[Data provided]
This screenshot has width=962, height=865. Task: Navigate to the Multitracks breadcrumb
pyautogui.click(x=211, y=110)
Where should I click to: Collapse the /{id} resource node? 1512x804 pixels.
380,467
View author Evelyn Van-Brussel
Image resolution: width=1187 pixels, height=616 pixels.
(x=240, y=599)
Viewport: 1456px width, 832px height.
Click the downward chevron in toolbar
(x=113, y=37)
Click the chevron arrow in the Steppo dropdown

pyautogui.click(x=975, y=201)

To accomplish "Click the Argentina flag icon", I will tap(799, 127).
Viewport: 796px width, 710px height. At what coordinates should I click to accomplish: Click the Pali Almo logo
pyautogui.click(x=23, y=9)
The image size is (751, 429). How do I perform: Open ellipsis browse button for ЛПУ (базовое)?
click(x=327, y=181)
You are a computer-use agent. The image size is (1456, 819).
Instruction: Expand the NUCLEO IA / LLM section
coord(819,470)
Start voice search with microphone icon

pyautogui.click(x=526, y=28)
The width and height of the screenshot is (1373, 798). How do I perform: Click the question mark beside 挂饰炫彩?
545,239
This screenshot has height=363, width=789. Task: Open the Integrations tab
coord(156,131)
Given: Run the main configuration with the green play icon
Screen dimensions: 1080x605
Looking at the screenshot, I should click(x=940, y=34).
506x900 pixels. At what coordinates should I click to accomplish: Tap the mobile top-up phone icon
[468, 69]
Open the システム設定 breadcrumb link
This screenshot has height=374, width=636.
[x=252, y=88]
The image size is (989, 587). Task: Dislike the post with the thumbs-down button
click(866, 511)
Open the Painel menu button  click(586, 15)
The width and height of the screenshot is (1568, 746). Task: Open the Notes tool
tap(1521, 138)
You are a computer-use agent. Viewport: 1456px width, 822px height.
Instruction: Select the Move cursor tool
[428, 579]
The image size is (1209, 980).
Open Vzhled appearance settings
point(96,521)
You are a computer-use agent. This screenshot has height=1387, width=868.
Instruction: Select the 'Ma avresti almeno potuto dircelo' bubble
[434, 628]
[/Data provided]
- [Exercise] All lines from the one containing "Open Vzhled appearance settings" through the end of the material should be restated exactly, with both end lines kept.

- [Solved exercise]
Open Vzhled appearance settings
point(96,521)
You are a computer-use agent. This screenshot has height=1387, width=868.
Instruction: Select the 'Ma avresti almeno potuto dircelo' bubble
[434, 628]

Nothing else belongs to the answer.